# About

This notebook extracts spectral and date features from NAIP images at random points within polygons. 
The polygons used here are depict verified iceplant locations within four NAIP images along the Santa Barbara County coast. 

Four methods for sampling points within polygons are implemented in the `sample_rasters.py` module, all can be used in this notebook. These are:

- sample a fixed fraction of pixels in each polygon,
- sample a fixed fraction of the pixels in each polygon up to a maximum number of points,
- sample a fixed number of points from each polygon, and
- specify a total number of points and sample from polygons proportionally to their area.

Polygons vary significantly in size, so it is important to take into account that just sampling a fraction of the pixels in each polygon will result in an over-sampling of bigger polygons.

**NOTEBOOK VARIABLES:**

- `aois` (array): These are the areas of interest where we collected the polygons we want to sample. Must be a subset of: `['campus_lagoon','carpinteria','gaviota','capitan']`. 

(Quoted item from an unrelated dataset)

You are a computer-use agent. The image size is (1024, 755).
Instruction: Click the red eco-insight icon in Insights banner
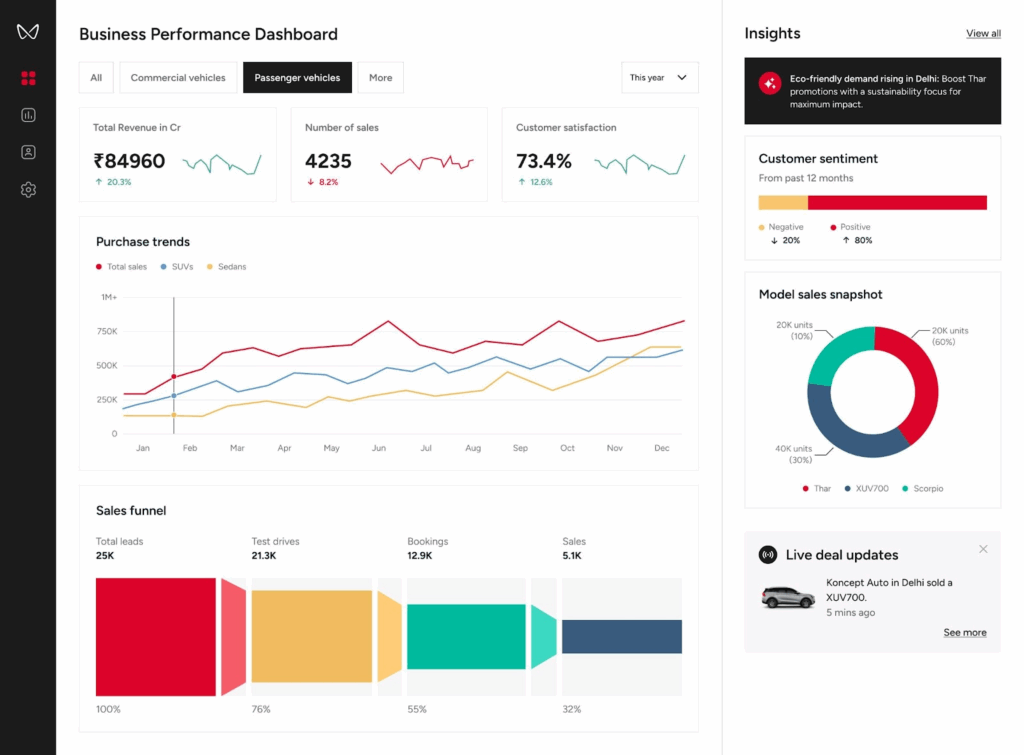[768, 84]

- `sample_param` (str): determines which sampling method will be used to create the samples from the polygons and non-iceplant polygons. Must be one of 'fraction', 'sliding',  'constant', or 'proportional. 

- `sample_fraction` (float in (0,1]): fraction of points to sample from each polygon (if using 'fraction' or 'sliding' sample).

- `max_sample` (int): maximum number of points to sample from a polygon (if using 'sliding' sample)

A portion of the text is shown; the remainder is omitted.